Hier encore un mien ami me raconta à ce propos une histoire effrayante. Il avait parlé à l’église de Saint-Merry à un jeune peintre allemand qui lui dit mystérieusement : « Vous avez attaqué dans un article allemand Mme la comtesse de ***. Elle l’a appris et vous êtes un homme mort si cela se répète. Elle a quatre hommes qui ne demandent pas mieux que d’obéir à ses ordres… » N’est-ce pas vraiment effrayant ? Est-ce que cela n’a pas tout l’air d’un roman d’horreurs et de revenants, de Mme Anna Radcliffe ? Est-ce que cette femme n’est pas une espèce de Tour de Nesle ? Elle n’a qu’à faire un petit signe de la tête, et quatre spadassins se ruent sur vous et c’en est fait de vous, sinon physiquement, du moins moralement.
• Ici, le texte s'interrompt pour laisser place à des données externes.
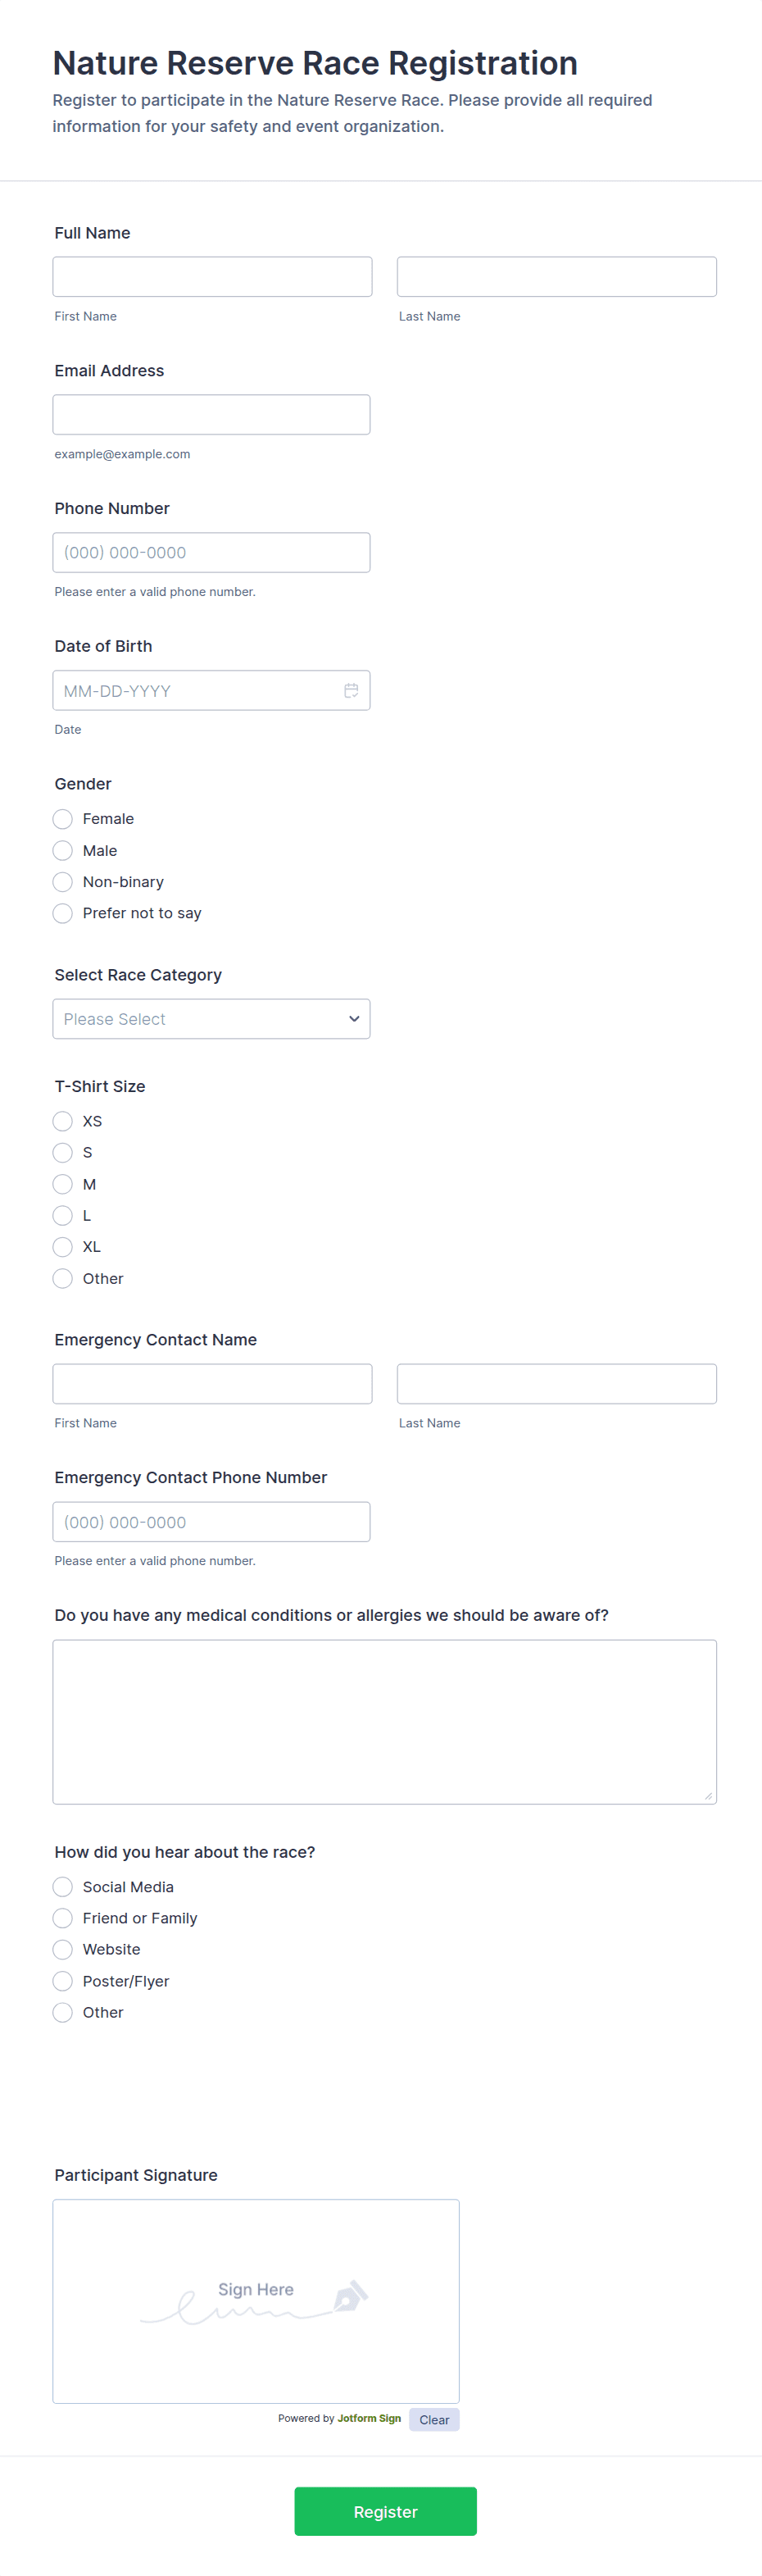Click the Select Race Category dropdown arrow
The height and width of the screenshot is (2576, 762).
pos(353,1019)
Mais comment cette dame arrive-t-elle à avoir une si sinistre puissance ? Est-elle si belle, si riche, si noble, si vertueuse, si pleine de talents, qu’elle exerce un pouvoir si illimité sur ses séides, et que ceux-là lui obéissent si aveuglément ? Non, elle ne possède point ces dons de la nature à un trop haut degré. Je ne veux pas dire qu’elle soit laide, nulle femme n’est laide. Mais je puis assurer avec insistance que si la belle Hélène avait ressemblé à cette dame, alors la guerre de Troie n’aurait point éclaté, le château de Priam n’aurait point été consumé et Homère n’aurait jamais chanté le courroux d’Achille, fils de Pelée. Elle n’est pas aussi riche non plus ; et l’œuf, dont elle brisa la coque en naissant, ne fut point l’œuvre d’un dieu, ni pondu par une fille de roi, de sorte que, même par rapport à sa naissance, elle ne peut pas être comparée à Hélène ; elle provient d’une maison bourgeoise de commerçants de Francfort. Ses trésors ne sont également pas aussi grands que ceux que la reine de Sparte emporta avec elle lorsque Paris, qui jouait si bien de la cithare (le piano n’ayant pas encore été inventé), l’enleva de là ; au contraire, les fournisseurs de la dame soupirent qu’elle ne leur aurait point encore payé son dernier râtelier. Ce n’est que sous le rapport de la vertu qu’elle peut être considérée comme l’égale de Mme Ménélas…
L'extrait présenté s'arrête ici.